For many moms, Black Friday kicked off not only the Christmas shopping season, but the season of overload: too much to do and too little merriment.
Family calendars swell with social obligations—work Christmas parties, neighborhood cookie swaps, school Christmas plays (with socials afterwards), and generic “holiday” events hosted by nearly every group on your email list.
Credit cards climb towards their limits; discounts, sales, and urgent offers induce us to spend more than we ought. (But what can we do when the list of people to whom we “owe” presents seems almost as long as Santa’s own list?) And then there’s the shopping itself: whether online or in stores, our available time shrinks, shrivels, and disappears as the “to buy” list lengthens. In the meantime, school, work, and normal family commitments continue apace.
The result is predictable: stress boots mom’s happiness right out the window. And the race to “get it all done” by Christmas leaves family relationships choking in the dust.
Been there? I think we all have. So what’s to be done?
See the problem for what it is: it’s not “the Christmas season” that creates our stress. It’s our own unrealistic expectations, coupled with the hazards of multitasking.

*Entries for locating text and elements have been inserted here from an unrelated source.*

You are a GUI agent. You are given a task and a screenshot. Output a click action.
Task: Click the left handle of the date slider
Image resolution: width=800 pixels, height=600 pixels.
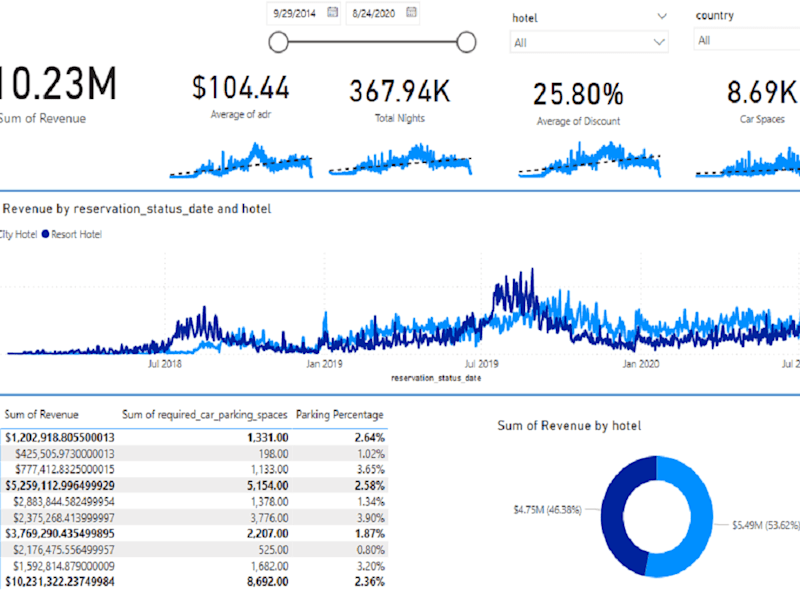(x=279, y=42)
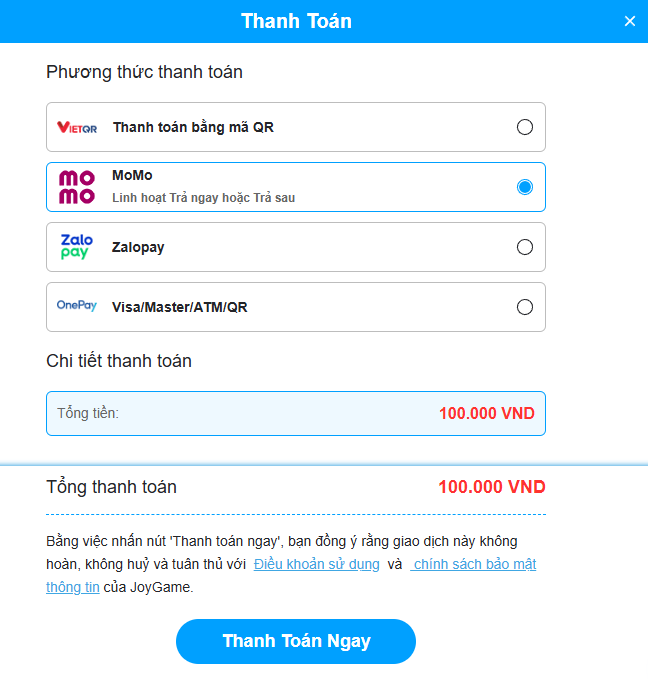Screen dimensions: 648x689
Task: Click the VietQR logo icon
Action: pos(77,127)
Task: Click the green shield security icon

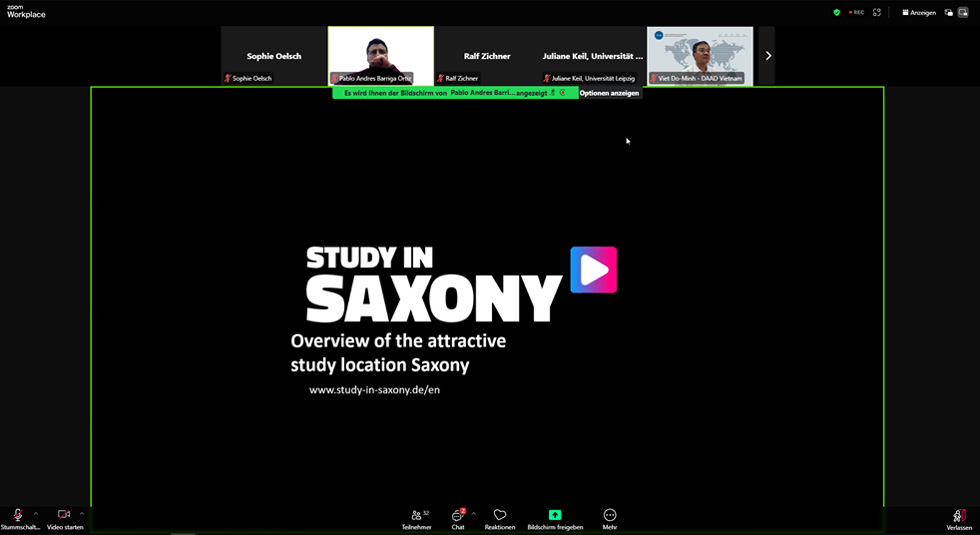Action: [x=837, y=13]
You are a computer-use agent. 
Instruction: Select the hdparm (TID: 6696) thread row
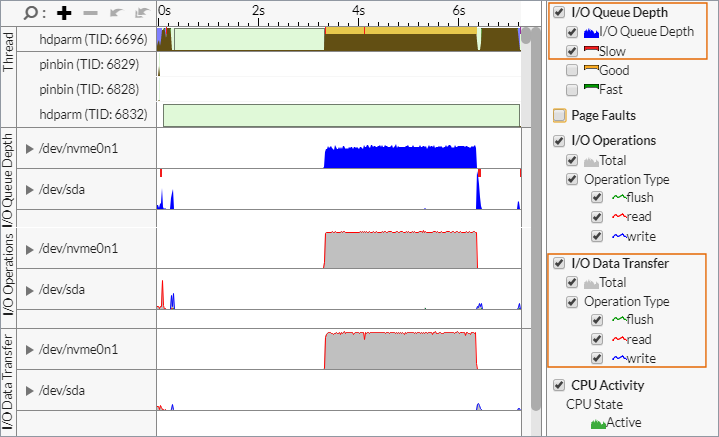(93, 39)
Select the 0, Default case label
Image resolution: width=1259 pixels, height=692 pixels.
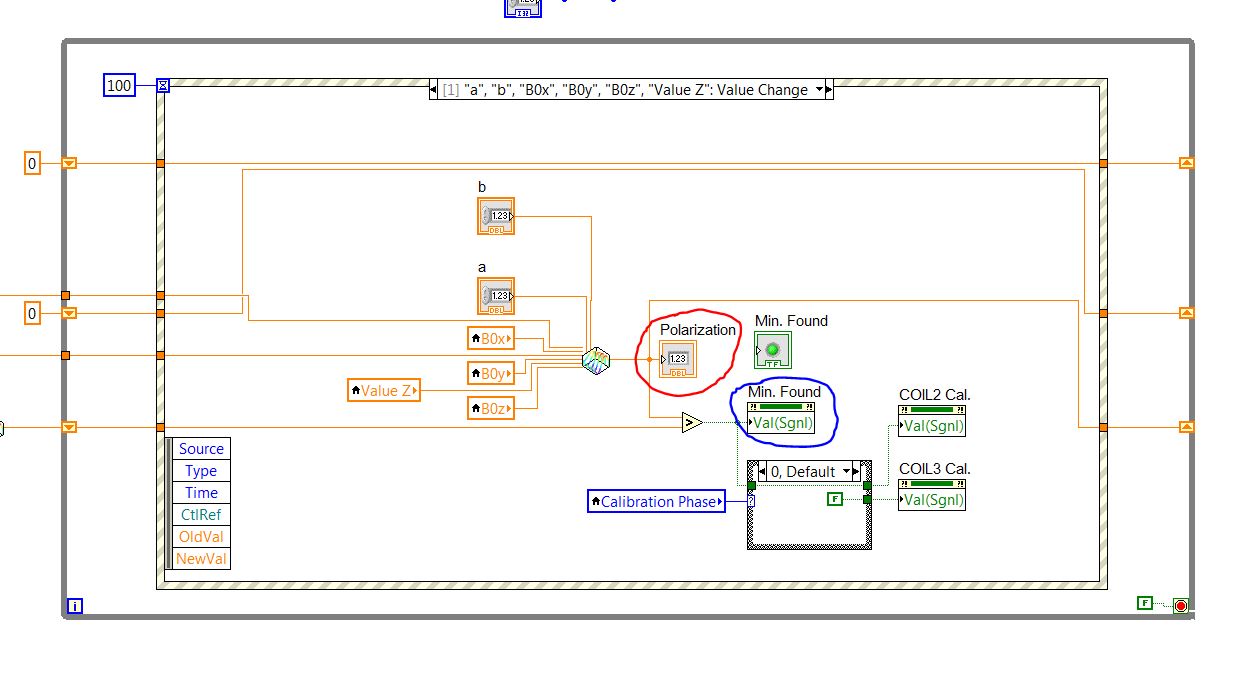[x=803, y=471]
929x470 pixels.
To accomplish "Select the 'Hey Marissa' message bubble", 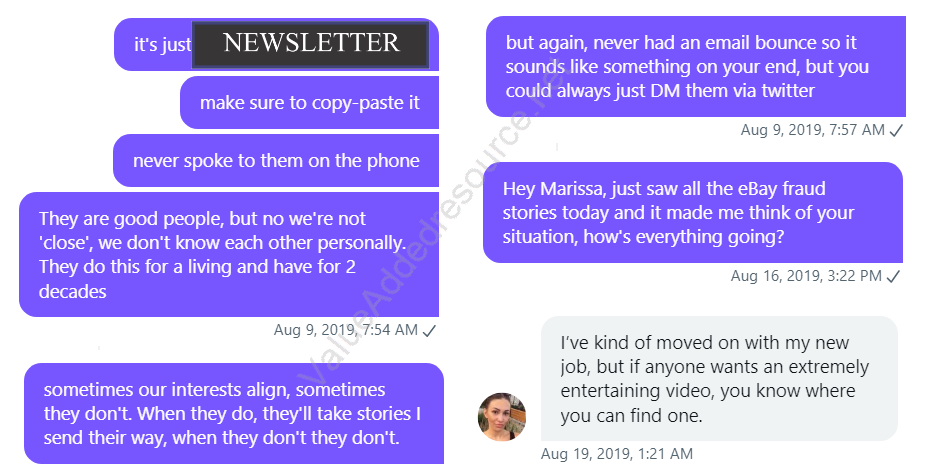I will [x=693, y=212].
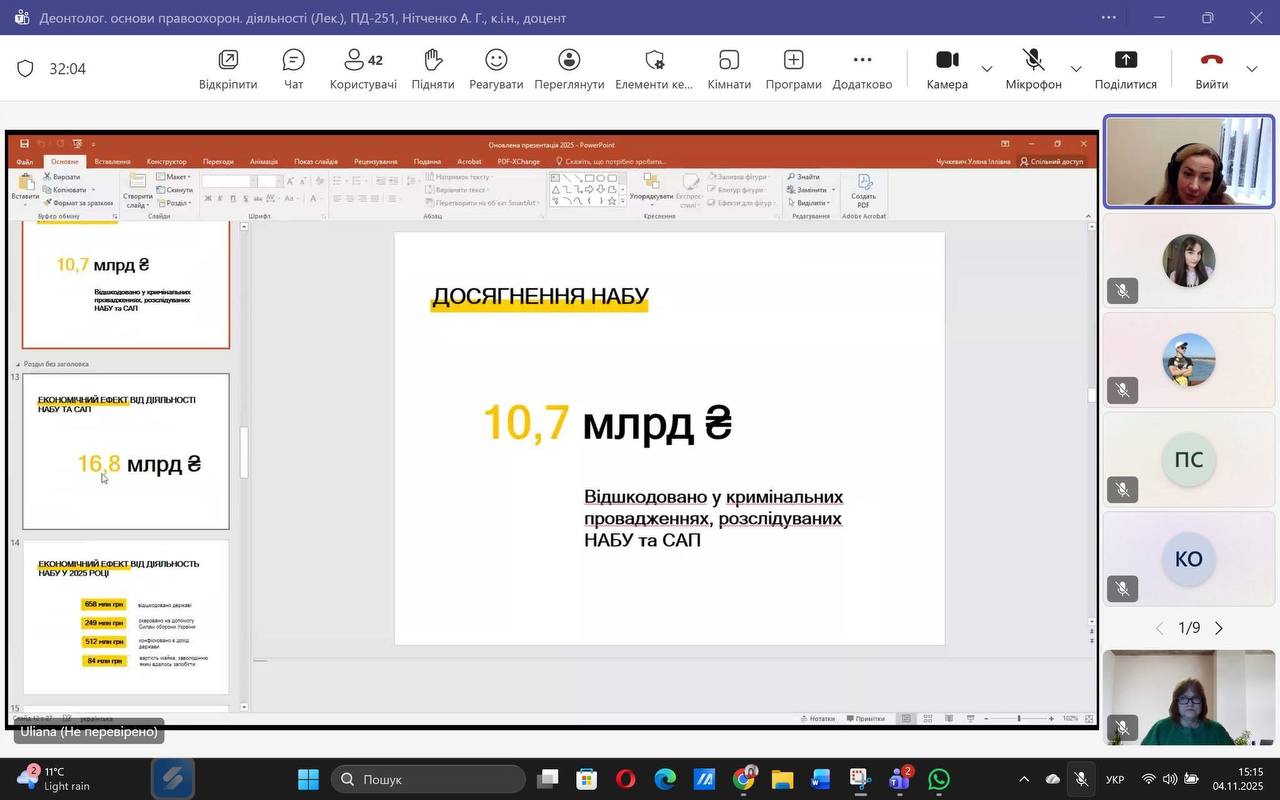Unmute the Мікрофон in the meeting toolbar
Viewport: 1280px width, 800px height.
(1033, 68)
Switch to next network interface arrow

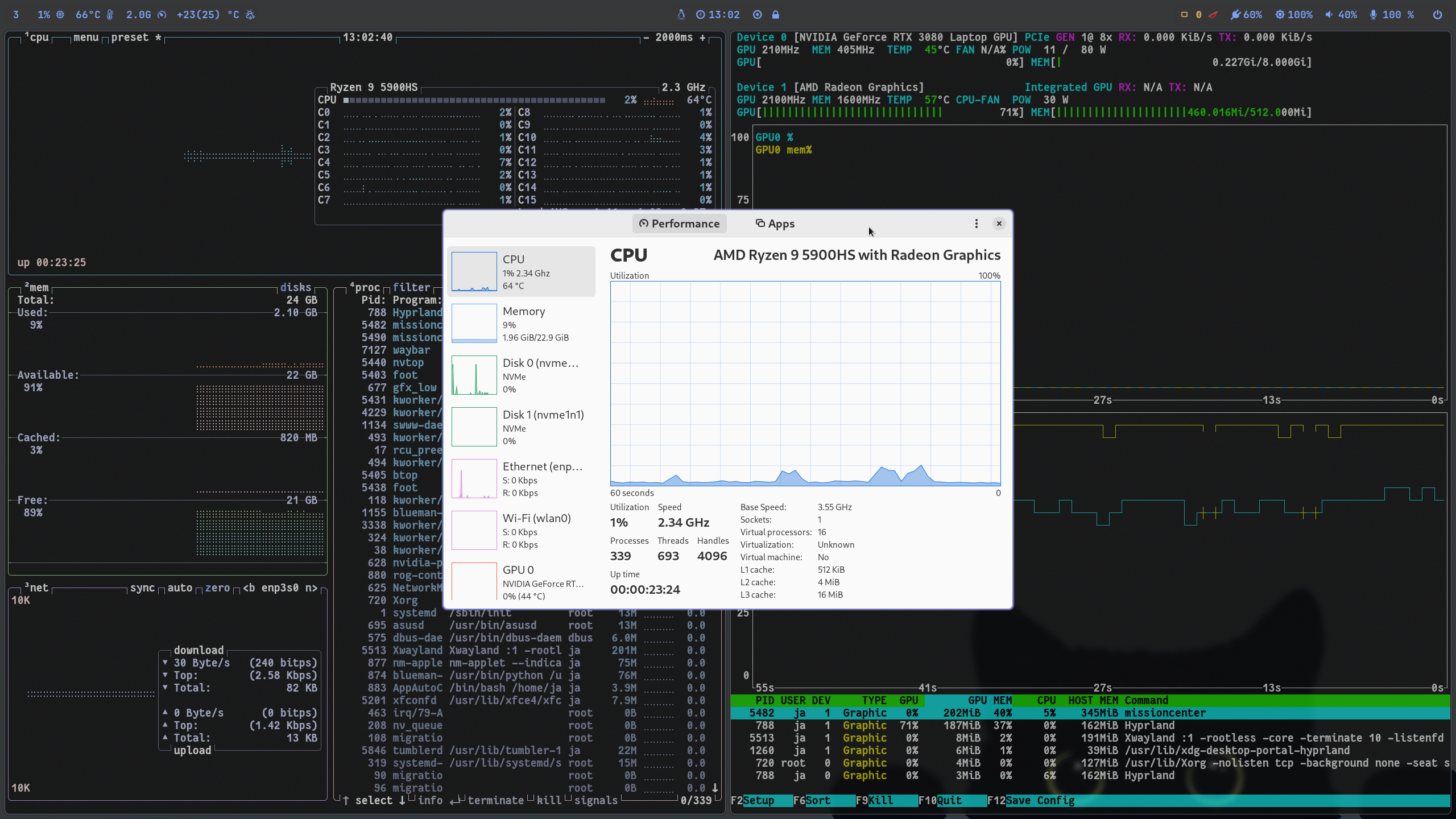click(311, 588)
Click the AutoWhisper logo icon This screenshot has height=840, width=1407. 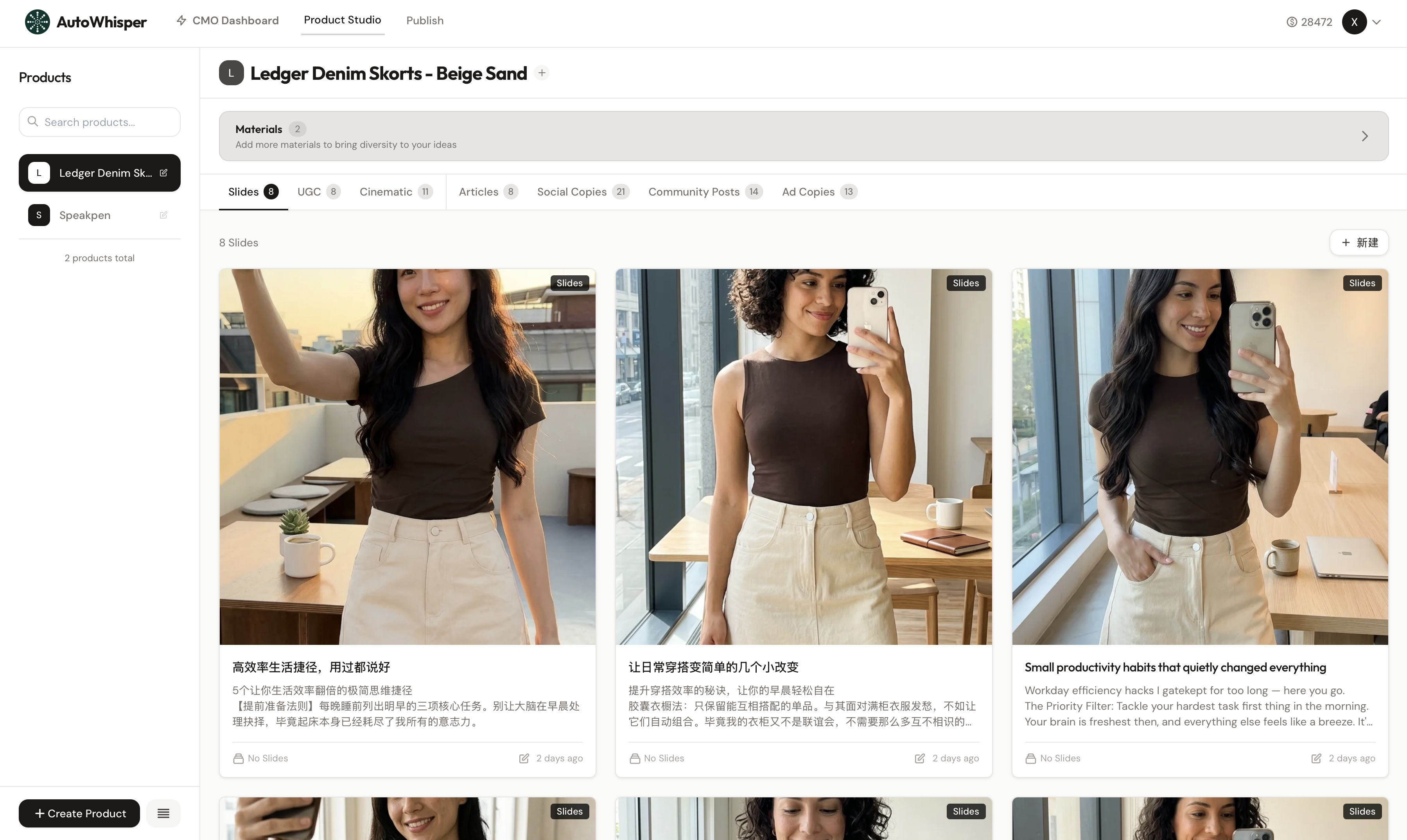(38, 22)
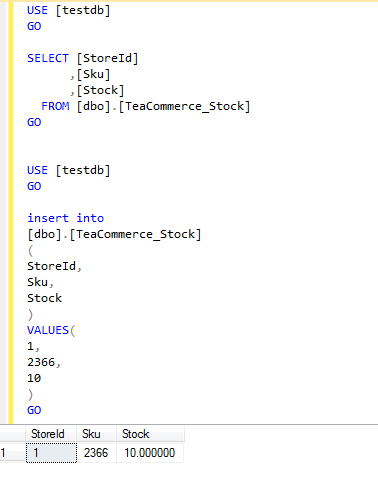Click [StoreId] in the SELECT column list
The width and height of the screenshot is (378, 479).
(x=107, y=58)
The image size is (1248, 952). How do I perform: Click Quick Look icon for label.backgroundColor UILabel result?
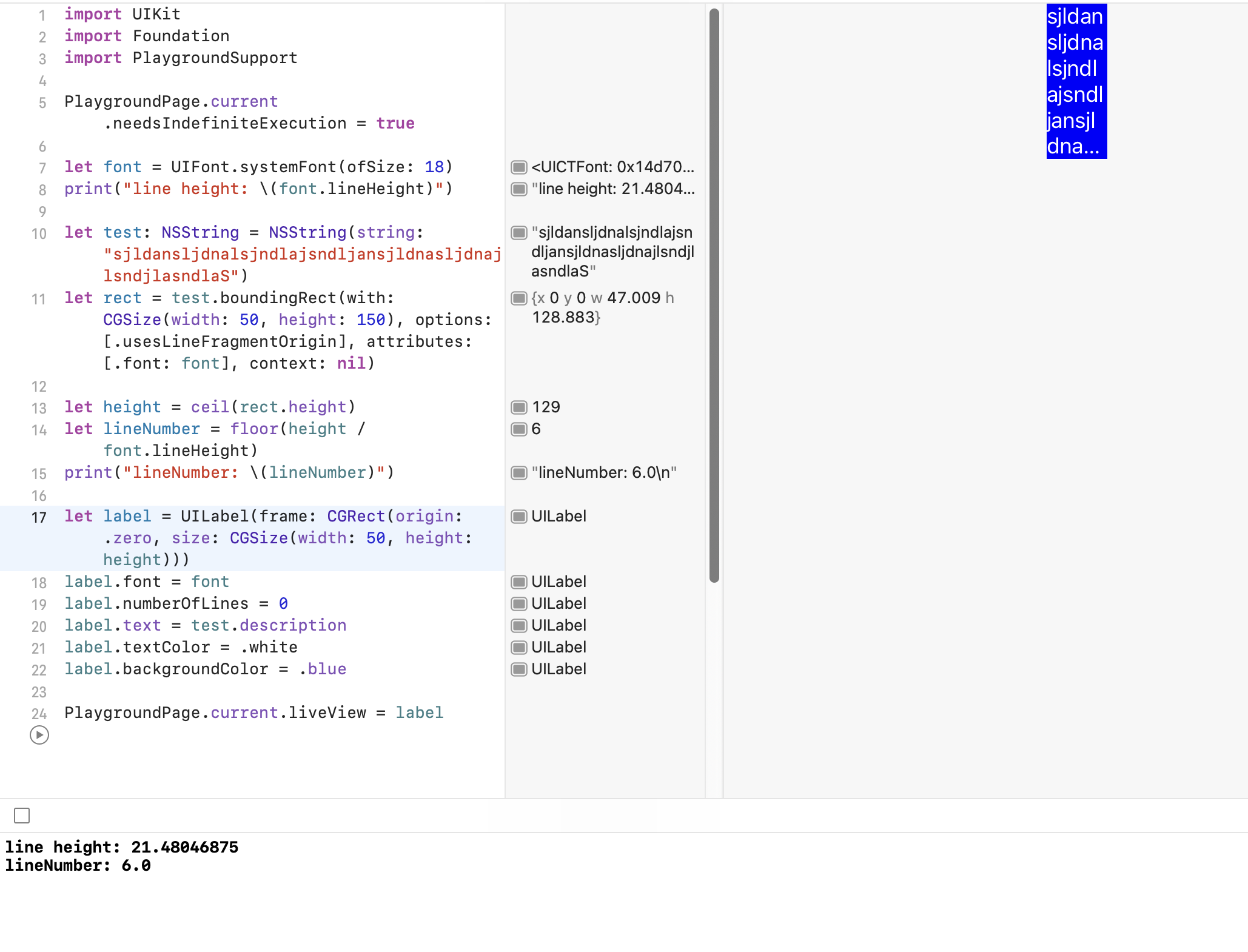click(x=518, y=669)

First, multi-tasking. For working moms, especially, multitasking at home generates unhappiness. New research shows that in dual-earner households, dads and moms spend near equal time on work and family tasks, but women multi-task more often at home—and it makes them unhappy. The Michigan State study found that men more easily focus their energies at home, enjoying their children: “unlike moms, dads … were more focused when in charge of their kids.” Other research shows “that fathers are more likely than mothers to engage with their children in ‘interactive activities’ that are ‘more pleasurable than routine child care tasks.’”
Moms, in contrast, juggle family management tasks, such as errands, shopping, carpools, and school activities, as a way to spend time with their children. Too much multi-tasking, however, and mom may rob herself of the joy that emerges at child-speed, from laughing, playing and simply enjoying her children.